Stored items

|---|

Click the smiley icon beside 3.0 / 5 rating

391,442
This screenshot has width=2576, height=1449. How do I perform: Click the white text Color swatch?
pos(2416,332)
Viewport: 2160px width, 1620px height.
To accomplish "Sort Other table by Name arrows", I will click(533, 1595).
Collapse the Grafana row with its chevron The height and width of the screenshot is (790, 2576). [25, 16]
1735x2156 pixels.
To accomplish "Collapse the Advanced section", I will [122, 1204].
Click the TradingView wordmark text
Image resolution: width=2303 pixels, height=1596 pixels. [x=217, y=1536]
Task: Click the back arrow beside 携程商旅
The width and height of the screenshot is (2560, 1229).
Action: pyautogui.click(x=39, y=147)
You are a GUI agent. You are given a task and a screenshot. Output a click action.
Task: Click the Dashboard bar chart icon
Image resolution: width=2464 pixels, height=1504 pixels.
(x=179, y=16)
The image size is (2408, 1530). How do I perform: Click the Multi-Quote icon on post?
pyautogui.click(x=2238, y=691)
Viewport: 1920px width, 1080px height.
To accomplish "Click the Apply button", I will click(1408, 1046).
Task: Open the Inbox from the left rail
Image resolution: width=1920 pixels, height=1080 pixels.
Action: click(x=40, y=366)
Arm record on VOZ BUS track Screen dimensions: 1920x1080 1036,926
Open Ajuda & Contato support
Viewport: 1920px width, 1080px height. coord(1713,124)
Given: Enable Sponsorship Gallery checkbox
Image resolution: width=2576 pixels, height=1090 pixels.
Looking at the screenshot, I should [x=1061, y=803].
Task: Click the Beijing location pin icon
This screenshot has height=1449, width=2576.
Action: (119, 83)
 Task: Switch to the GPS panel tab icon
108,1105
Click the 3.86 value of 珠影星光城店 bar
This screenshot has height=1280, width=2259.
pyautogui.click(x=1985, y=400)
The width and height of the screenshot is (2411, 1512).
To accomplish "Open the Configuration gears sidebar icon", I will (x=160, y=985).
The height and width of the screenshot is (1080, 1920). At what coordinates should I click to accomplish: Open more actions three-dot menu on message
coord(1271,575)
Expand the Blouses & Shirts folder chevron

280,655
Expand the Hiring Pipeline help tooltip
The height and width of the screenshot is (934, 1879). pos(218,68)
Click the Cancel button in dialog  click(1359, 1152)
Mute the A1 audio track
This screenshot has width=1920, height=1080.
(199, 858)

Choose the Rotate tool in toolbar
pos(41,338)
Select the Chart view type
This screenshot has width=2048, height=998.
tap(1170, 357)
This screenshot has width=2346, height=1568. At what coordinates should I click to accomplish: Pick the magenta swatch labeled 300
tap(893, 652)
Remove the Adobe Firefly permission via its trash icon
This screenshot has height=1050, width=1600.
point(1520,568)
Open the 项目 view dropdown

|---|

▸ EXERCISE BRIEF
Each line above needs to be written out again exactly.

▸ SOLUTION
Click the smiley icon beside 3.0 / 5 rating

391,442
This screenshot has width=2576, height=1449. How do I perform: Click the white text Color swatch?
pos(2416,332)
Viewport: 2160px width, 1620px height.
To accomplish "Sort Other table by Name arrows", I will click(533, 1595).
Collapse the Grafana row with its chevron The height and width of the screenshot is (790, 2576). [25, 16]
1735x2156 pixels.
To accomplish "Collapse the Advanced section", I will [122, 1204].
Click the TradingView wordmark text
Image resolution: width=2303 pixels, height=1596 pixels. [x=217, y=1536]
Task: Click the back arrow beside 携程商旅
The width and height of the screenshot is (2560, 1229).
Action: pyautogui.click(x=39, y=147)
You are a GUI agent. You are given a task and a screenshot. Output a click action.
Task: Click the Dashboard bar chart icon
Image resolution: width=2464 pixels, height=1504 pixels.
(x=179, y=16)
The image size is (2408, 1530). How do I perform: Click the Multi-Quote icon on post?
pyautogui.click(x=2238, y=691)
Viewport: 1920px width, 1080px height.
To accomplish "Click the Apply button", I will click(1408, 1046).
Task: Open the Inbox from the left rail
Image resolution: width=1920 pixels, height=1080 pixels.
Action: click(x=40, y=366)
Arm record on VOZ BUS track Screen dimensions: 1920x1080 1036,926
Open Ajuda & Contato support
Viewport: 1920px width, 1080px height. coord(1713,124)
Given: Enable Sponsorship Gallery checkbox
Image resolution: width=2576 pixels, height=1090 pixels.
Looking at the screenshot, I should [x=1061, y=803].
Task: Click the Beijing location pin icon
This screenshot has height=1449, width=2576.
Action: (119, 83)
 Task: Switch to the GPS panel tab icon
108,1105
Click the 3.86 value of 珠影星光城店 bar
This screenshot has height=1280, width=2259.
pyautogui.click(x=1985, y=400)
The width and height of the screenshot is (2411, 1512).
To accomplish "Open the Configuration gears sidebar icon", I will (x=160, y=985).
The height and width of the screenshot is (1080, 1920). At what coordinates should I click to accomplish: Open more actions three-dot menu on message
coord(1271,575)
Expand the Blouses & Shirts folder chevron

280,655
Expand the Hiring Pipeline help tooltip
The height and width of the screenshot is (934, 1879). pos(218,68)
Click the Cancel button in dialog  click(1359, 1152)
Mute the A1 audio track
This screenshot has width=1920, height=1080.
(199, 858)

Choose the Rotate tool in toolbar
pos(41,338)
Select the Chart view type
This screenshot has width=2048, height=998.
tap(1170, 357)
This screenshot has width=2346, height=1568. At what coordinates should I click to accomplish: Pick the magenta swatch labeled 300
tap(893, 652)
Remove the Adobe Firefly permission via its trash icon
This screenshot has height=1050, width=1600.
point(1520,568)
Open the 项目 view dropdown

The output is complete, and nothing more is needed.